Data analysis was carried out via the SABiosciences web portal. The geometric mean of the housekeeping gene CT values was subtracted from the CT value of each gene of interest for normalization. Housekeeping genes whose CT values varied by more than two-fold among the conditions were excluded.
Osteogenic differentiation assays
To visualize matrix mineralization, cultures were stained with 2 % Alizarin Red S (AlzR), pH 4.2 (Rowley Biochemical Institute, Danvers, MA, USA). ALP activity was monitored histochemically using the Fast Blue, leukocyte alkaline phosphatase kit (Sigma, 86R-1KT).
Histochemical staining was imaged at low (5X) and high (63X) magnifications, and as whole-plate scans at a resolution of 2,400 ppi. Fluorescent Live/Dead staining was examined at 10× magnification and images analyzed using AxioVision software.
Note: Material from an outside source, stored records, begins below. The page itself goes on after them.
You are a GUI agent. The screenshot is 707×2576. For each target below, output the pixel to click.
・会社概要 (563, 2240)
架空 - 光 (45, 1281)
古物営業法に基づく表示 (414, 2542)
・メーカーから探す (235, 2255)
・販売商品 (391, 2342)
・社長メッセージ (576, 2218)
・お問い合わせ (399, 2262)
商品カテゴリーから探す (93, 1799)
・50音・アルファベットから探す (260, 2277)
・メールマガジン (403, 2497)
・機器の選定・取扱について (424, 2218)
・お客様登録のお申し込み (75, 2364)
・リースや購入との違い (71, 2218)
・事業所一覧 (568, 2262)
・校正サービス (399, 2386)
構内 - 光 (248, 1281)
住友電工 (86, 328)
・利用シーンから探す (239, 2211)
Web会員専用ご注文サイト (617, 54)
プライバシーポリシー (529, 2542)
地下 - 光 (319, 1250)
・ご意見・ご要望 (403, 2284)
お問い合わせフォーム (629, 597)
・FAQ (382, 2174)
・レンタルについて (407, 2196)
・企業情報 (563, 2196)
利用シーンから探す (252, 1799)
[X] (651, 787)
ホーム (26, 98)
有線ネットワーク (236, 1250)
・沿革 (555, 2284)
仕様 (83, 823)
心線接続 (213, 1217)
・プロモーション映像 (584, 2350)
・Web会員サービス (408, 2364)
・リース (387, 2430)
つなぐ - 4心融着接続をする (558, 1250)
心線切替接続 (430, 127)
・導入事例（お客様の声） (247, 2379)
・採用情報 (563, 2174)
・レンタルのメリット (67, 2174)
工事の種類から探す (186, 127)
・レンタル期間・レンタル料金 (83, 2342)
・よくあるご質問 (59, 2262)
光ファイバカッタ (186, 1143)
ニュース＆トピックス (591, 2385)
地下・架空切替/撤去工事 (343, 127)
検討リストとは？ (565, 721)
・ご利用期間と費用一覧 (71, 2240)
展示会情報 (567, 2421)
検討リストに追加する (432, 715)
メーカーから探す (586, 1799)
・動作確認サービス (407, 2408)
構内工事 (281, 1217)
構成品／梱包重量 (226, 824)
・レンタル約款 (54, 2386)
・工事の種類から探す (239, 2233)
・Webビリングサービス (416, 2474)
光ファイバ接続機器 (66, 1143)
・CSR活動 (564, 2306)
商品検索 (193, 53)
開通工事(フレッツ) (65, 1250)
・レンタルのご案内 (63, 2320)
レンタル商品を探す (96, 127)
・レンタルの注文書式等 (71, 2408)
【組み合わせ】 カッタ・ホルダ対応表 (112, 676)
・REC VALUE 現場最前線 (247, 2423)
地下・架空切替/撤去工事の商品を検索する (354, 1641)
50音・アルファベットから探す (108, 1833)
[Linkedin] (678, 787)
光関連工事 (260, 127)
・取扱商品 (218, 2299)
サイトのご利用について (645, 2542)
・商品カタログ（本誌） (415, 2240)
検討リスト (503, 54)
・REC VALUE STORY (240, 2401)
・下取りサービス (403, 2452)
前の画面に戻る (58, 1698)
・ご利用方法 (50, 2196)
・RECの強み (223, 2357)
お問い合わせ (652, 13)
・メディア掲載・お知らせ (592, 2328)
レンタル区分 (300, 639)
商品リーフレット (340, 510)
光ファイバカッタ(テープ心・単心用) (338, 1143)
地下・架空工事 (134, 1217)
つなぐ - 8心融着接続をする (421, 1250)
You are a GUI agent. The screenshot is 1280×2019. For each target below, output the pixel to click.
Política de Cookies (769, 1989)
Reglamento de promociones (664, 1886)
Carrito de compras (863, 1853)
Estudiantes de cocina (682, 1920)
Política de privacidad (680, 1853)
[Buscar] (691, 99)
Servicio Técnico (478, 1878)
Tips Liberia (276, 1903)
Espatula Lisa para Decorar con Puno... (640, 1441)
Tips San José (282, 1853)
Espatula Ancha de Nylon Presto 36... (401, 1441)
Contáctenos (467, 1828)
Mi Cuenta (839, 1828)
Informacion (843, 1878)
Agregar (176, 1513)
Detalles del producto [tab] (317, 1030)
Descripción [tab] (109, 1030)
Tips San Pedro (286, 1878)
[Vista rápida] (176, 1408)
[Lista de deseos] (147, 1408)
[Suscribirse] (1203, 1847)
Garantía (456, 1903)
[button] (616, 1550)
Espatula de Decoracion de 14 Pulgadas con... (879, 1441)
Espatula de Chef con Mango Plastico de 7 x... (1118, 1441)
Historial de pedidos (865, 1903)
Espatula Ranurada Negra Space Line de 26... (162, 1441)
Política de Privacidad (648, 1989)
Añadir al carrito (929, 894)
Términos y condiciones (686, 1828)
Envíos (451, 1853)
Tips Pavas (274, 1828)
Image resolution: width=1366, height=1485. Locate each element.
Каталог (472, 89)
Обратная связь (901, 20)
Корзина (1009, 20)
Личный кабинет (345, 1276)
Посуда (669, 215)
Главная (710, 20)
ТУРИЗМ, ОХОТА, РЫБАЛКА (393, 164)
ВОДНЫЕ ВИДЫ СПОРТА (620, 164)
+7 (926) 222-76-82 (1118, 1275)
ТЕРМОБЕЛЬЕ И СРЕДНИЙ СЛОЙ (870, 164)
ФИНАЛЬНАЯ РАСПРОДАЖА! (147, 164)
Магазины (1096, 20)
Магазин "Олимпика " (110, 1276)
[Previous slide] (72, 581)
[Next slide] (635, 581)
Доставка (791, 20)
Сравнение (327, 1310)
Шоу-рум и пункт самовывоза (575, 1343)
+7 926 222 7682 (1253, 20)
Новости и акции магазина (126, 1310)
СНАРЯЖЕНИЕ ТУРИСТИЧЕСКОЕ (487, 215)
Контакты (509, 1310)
2D-Differential in-gel electrophoresis (2D-DIGE) and protein identification
OBCs were cultured from three different MSC donors and lysed as described for the matrix cultures. After the final rinse, matrix proteins were extracted using 7 M urea, 2 M thiourea, 30 mM Tris-HCl, 4 % CHAPS, pH 8.8 and stored at -80 °C until use. Proteins were precipitated using the 2D Clean Up Kit (GE Healthcare Bio-Sciences, Pittsburgh, PA, USA) and quantified by the 2D Quant Kit (GE), with pH adjusted to 8.0 - 9.0. A standard was created by mixing together equivalent aliquots of each sample.
Solutions of CyDyes 2, 3, and 5 (GE) in dimethylformamide (Sigma) were added to the samples at final concentrations of 400 pmol per 50 μg protein. The standard was labeled with Cy2 while individual samples were labeled with either Cy3 or Cy5, assigned randomly, for 30 min on ice in the dark, followed by quenching with lysine (Sigma). Samples were flash frozen and stored at -80 °C until use.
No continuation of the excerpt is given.